Thanks, I appreciate your concerns.

Yes, it would effectively be an allowance system, but a persistent one, where not using the "allowance" when you could have done so means it'll be available later with interest.

My campaign style is to have the players start from scratch, being a freshly chartered rogue trader house. Only thing they have is their ship, and a pile of liquid assets big enough that the interest just about covers the maintenance cost of the ship. I've found this makes things simpler, not having to pre-specify a load of stuff.

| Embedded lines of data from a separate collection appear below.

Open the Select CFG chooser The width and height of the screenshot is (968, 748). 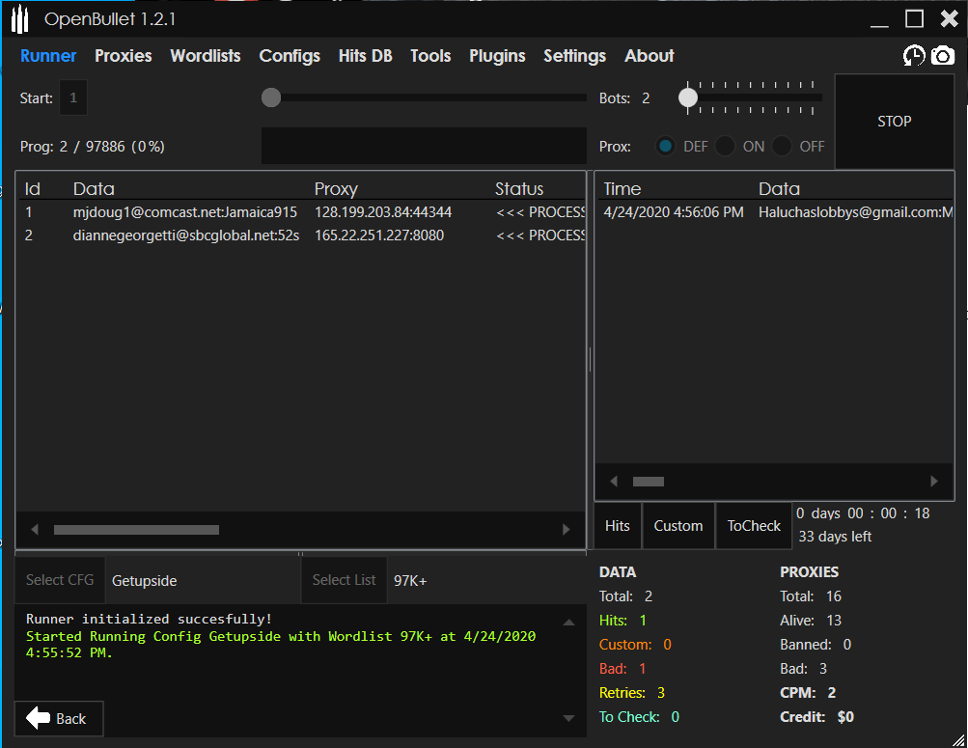60,580
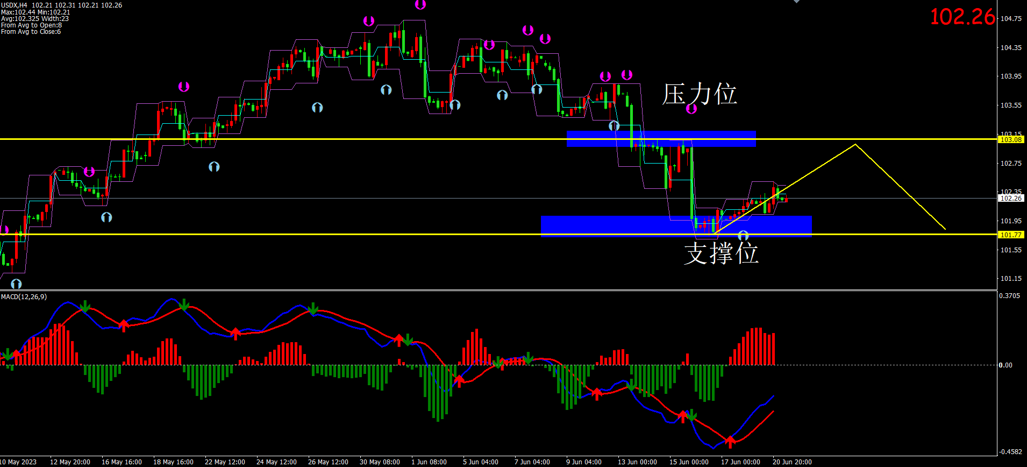The width and height of the screenshot is (1027, 467).
Task: Select the red up arrow at the MACD's lowest trough
Action: coord(730,442)
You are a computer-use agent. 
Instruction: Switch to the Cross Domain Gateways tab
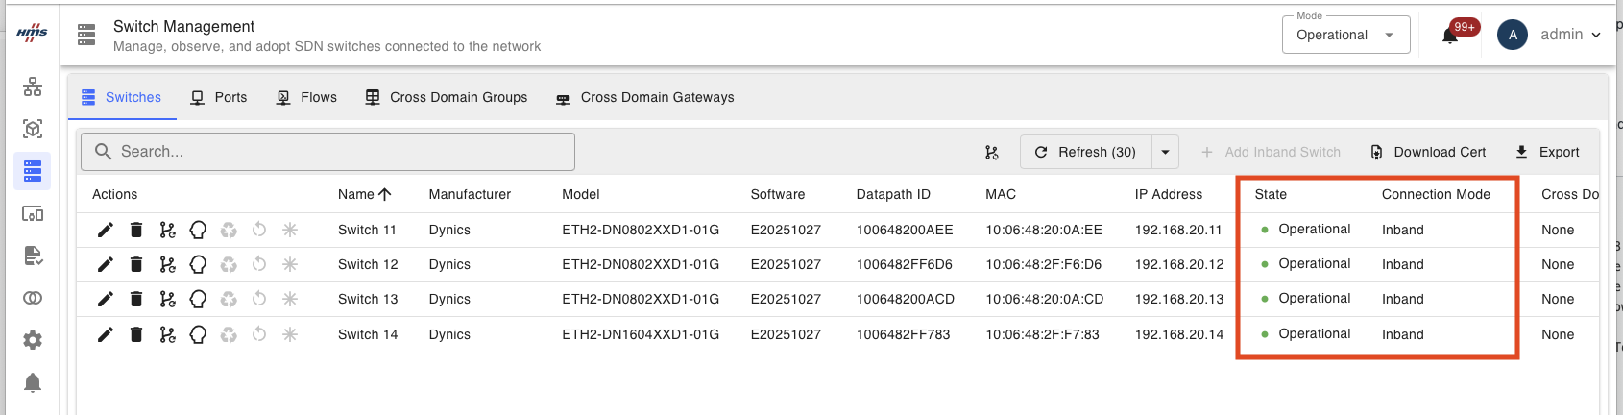click(x=645, y=97)
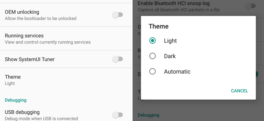Click 'Allow the bootloader to be unlocked' description

coord(40,19)
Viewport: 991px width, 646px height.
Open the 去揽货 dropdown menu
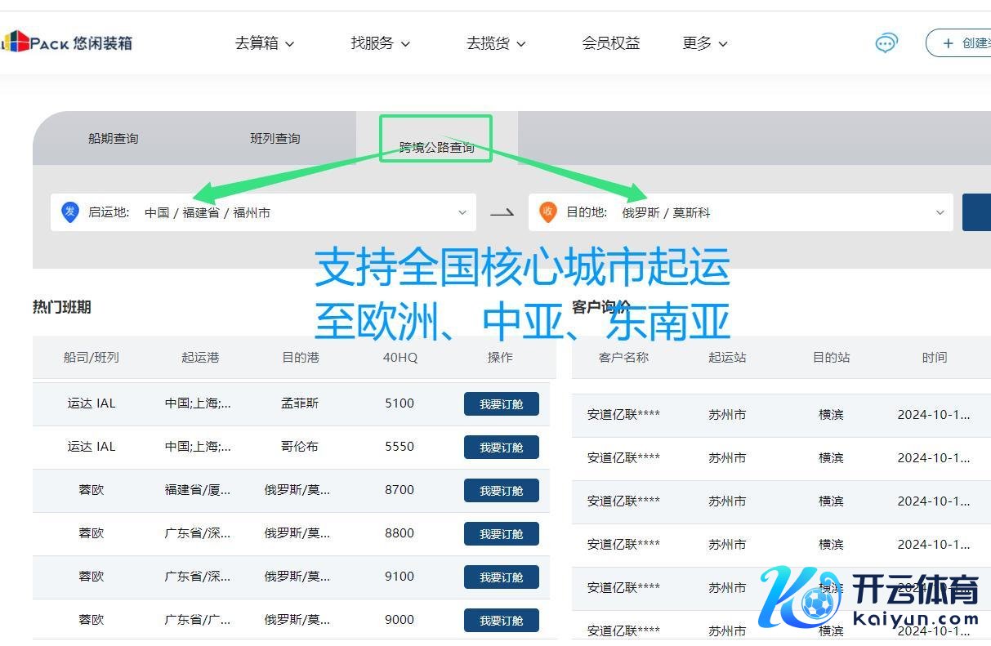(496, 43)

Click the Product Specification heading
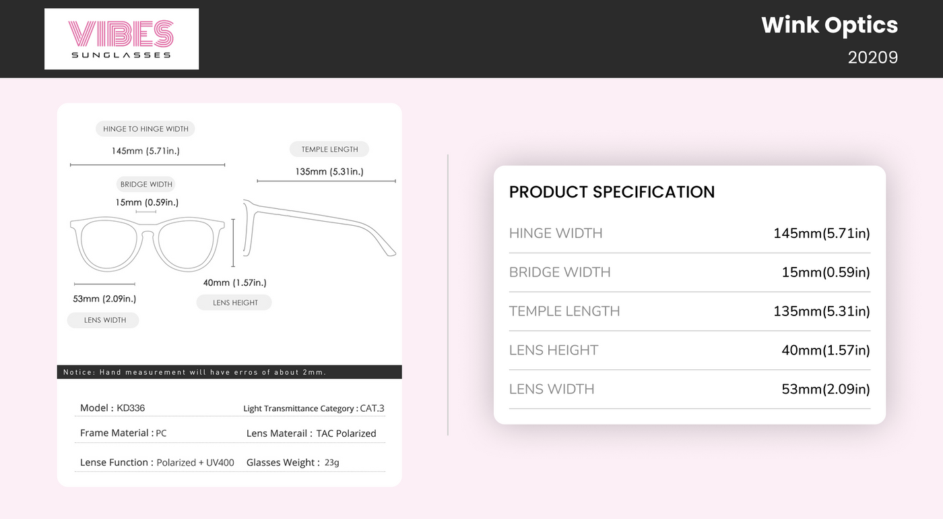tap(612, 192)
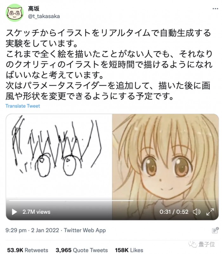
Task: Open the three-dot more options menu
Action: coord(215,9)
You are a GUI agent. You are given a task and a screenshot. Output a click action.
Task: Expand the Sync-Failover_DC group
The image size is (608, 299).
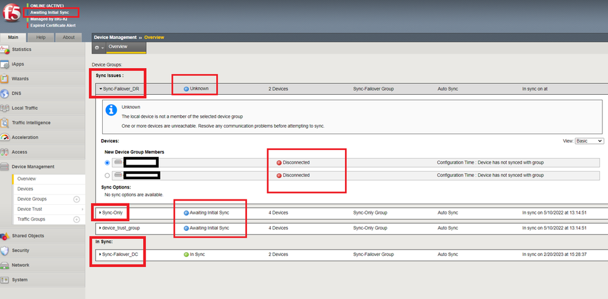tap(100, 254)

Prices for all the equipment needed for the IG-esque regiment is taken from Dark Heresy, assuming it's being bought on the free market, and when I've had to estimate the value of items not listed I've gone with a hand-waved 1 Gelt = 5€ (which would be about right for the guns), and slashed consumables prices by a factor of 10. Wages have been heavily hand-waved, with the disposable monthly incomes of Dark Heresy used as a remote starting point.

As for getting a loan, I don't see how it would change the dynamics of how liquid assets would work. Selling liquid assets would reduce X and consequently Y. Taking the loan would keep X and Y, but lead to a debt of x and an interest burden of y. X-x would be the same as the new X in the first case, and Y-y the same as the new Y in the first case. This, of course, assuming that the interest rate on a loan would be the same as the typical dividend rate from the liquid assets, which is a fair approximation.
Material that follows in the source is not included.